Son message demeura pourtant lettre morte (sauf pour Debussy qui en eut connaissance), ses œuvres ayant été divulguées longtemps plus tard dans les arrangements très occidentalisés de Rimski-Korsakov (1844-1908). Ce dernier, compagnon d'armes des premières années de Moussorgski, avait d'abord conçu une puissante Pskovitaine (1873) dans un esprit assez proche de Boris, avant de retourner aux schémas traditionnels dans un merveilleux assez naïf, réussissant enfin une meilleure synthèse du langage et de la forme dans Mlada (1892), Sadko (1898), et plus encore dans Katschei l'immortel (1899) et le Coq d'or (1907), deux œuvres qui annoncent respectivement Debussy et Stravinski et qui représentent certainement ce que l'opéra européen pouvait offrir de plus avancé sur le plan de l'écriture musicale. S'il faut aussi saluer dans le Prince Igor de Borodine une intéressante opposition entre folklores russe et oriental, mais dans un cadre dépassé, on peut oublier les opéras de César Cui, moins russe que français (cf. Angelo, d'après Hugo, 1876), cependant que l'influence allemande laissait des traces dans Doubrowsky (1895) de Napravnik (1839-1916), et même chez Anton Rubinstein (1829-1894), dont le Démon (1875) et le Marchand Kalashnikov (1880) contiennent néanmoins quelques beaux exemples de réalisme. Et, malgré sa prédilection pour Wagner, dont il traduisit et divulgua l'œuvre, A. Serov (1820-1871) s'était parfois rapproché de l'idéal réaliste, dans Judith et Holopherne (1863) et Rogneda (1865), œuvres demeurées en deçà de leurs ambitions.

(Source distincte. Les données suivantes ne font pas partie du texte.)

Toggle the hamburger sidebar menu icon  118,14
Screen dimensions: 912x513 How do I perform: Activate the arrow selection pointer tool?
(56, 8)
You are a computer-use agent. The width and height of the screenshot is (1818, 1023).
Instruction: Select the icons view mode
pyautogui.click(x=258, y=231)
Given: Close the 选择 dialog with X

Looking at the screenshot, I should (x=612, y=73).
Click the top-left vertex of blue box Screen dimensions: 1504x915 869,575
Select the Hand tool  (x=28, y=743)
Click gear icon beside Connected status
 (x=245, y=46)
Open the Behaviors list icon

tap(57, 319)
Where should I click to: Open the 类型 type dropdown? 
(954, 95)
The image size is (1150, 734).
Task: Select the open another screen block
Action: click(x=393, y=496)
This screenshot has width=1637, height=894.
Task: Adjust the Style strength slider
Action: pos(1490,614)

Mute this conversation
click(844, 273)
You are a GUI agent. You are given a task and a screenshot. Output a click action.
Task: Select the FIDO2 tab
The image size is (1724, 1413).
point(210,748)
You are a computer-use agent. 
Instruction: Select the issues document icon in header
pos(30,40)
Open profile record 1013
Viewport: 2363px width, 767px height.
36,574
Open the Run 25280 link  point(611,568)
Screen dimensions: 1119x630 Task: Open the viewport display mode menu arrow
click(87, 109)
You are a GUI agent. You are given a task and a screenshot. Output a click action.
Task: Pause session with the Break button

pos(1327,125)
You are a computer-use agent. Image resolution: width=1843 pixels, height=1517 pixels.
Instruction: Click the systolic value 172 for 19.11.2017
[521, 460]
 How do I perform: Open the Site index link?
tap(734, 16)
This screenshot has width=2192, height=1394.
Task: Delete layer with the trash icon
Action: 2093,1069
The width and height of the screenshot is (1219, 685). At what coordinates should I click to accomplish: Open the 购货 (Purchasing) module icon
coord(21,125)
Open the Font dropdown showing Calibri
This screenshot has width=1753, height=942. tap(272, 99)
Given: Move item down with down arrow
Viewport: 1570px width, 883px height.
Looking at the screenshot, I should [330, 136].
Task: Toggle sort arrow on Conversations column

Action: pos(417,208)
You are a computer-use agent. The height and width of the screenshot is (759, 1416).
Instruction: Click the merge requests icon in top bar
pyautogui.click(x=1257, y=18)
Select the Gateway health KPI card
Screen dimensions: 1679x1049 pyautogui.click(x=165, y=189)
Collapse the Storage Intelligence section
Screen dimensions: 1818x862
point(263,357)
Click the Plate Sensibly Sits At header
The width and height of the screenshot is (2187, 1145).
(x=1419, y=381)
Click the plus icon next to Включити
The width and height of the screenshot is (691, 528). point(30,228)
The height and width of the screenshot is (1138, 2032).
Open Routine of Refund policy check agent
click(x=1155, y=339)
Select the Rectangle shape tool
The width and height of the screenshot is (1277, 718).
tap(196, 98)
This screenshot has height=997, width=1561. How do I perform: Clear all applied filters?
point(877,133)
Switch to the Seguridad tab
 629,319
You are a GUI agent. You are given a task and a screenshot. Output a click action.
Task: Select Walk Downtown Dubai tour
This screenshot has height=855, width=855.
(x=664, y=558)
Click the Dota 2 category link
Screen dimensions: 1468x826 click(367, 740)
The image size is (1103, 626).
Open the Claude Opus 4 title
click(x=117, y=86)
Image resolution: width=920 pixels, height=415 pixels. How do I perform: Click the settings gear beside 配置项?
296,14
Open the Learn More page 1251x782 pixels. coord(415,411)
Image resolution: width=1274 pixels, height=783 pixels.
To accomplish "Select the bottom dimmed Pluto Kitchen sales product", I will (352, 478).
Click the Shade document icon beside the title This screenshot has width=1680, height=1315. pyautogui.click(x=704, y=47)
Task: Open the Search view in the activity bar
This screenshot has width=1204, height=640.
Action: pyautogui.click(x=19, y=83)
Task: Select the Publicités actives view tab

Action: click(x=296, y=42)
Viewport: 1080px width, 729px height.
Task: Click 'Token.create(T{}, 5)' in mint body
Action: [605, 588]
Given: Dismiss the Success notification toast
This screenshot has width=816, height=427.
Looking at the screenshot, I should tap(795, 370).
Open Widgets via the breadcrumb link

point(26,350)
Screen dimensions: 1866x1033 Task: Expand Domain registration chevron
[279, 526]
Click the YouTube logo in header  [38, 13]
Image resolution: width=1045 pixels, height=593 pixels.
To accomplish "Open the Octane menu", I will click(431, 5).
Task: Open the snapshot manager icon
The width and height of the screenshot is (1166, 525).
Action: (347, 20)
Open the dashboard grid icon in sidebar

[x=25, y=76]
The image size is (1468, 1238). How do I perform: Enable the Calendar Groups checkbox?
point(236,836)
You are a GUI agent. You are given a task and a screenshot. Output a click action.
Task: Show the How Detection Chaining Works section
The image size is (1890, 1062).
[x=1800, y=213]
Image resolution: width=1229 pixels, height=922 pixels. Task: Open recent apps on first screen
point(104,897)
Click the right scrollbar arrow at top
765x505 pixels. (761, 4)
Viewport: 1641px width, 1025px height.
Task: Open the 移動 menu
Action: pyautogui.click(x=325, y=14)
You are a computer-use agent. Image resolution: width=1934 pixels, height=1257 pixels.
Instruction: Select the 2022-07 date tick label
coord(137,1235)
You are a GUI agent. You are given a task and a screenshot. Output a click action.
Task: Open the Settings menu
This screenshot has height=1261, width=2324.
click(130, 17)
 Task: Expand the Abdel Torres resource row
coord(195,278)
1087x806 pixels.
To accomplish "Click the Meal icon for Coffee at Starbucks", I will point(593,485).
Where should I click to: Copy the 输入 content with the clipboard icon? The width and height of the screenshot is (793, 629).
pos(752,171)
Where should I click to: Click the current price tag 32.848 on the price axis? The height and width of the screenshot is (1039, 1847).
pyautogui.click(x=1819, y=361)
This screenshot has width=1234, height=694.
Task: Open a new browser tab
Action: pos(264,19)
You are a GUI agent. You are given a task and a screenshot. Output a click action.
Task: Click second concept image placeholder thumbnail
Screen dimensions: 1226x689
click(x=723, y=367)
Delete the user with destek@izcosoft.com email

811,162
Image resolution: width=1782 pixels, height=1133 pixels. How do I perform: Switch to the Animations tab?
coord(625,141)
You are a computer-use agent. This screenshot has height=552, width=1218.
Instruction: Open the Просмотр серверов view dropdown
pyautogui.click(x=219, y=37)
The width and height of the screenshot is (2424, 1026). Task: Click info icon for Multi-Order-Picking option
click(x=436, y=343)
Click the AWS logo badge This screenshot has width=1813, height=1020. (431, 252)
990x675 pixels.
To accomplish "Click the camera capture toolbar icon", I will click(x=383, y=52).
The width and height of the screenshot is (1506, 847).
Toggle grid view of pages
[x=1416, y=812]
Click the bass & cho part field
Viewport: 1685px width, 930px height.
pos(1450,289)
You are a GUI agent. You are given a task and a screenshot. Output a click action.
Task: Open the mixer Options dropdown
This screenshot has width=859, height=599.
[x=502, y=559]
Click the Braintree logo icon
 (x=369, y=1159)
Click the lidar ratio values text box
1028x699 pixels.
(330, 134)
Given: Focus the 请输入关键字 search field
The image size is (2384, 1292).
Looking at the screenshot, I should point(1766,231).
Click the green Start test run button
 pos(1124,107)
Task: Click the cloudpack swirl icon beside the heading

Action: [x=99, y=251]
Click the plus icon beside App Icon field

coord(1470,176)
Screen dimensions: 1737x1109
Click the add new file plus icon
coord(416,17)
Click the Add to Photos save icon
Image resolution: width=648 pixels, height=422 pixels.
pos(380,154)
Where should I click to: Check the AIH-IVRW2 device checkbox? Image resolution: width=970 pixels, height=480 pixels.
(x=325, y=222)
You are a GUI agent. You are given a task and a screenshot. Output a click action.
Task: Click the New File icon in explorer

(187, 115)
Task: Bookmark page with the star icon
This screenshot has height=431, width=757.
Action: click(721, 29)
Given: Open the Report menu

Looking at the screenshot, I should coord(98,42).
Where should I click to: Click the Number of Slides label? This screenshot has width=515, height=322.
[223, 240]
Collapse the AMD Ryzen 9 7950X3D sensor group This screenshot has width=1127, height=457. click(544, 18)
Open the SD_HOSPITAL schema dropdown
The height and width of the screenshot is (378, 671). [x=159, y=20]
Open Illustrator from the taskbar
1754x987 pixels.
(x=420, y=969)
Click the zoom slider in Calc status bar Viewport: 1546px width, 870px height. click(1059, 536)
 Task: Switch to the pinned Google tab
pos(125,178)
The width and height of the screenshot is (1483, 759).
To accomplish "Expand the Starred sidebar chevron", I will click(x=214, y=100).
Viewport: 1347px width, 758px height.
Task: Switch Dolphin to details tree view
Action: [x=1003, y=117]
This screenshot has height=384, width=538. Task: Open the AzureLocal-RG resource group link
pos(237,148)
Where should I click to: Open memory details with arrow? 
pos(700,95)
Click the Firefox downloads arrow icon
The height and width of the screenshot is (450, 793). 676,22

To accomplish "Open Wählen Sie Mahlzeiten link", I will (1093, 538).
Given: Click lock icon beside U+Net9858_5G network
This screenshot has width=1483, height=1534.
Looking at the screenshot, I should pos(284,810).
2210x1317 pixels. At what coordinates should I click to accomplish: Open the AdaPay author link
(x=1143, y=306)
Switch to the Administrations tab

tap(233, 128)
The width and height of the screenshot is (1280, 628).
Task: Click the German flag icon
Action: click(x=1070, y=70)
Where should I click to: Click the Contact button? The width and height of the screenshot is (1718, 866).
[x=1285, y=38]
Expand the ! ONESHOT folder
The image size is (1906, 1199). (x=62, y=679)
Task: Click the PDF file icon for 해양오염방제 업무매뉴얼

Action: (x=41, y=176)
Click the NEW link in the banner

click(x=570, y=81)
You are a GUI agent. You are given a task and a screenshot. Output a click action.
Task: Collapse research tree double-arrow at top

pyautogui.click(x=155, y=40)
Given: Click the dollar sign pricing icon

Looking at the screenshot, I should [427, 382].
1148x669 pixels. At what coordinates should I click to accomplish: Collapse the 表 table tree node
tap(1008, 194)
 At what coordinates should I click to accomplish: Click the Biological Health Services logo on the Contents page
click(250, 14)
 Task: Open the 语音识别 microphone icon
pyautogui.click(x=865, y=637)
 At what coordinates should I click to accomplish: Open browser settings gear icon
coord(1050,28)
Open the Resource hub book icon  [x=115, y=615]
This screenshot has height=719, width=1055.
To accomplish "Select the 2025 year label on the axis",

Tchaïkovski (1840-1893), enfin, sans chercher à briser les moules traditionnels, s'inspira de Gounod et de Schumann, mais n'en donna pas moins de très émouvants portraits de la bourgeoisie russe dans le slavisme authentique d'Eugene Oneguine, d'après Pouchkine (1879), où l'introspection psychologique débouche sur un lyrisme pathétique que l'on retrouve dans la Dame de pique (1890) et jusque dans l'épopée (Mazeppa, 1884).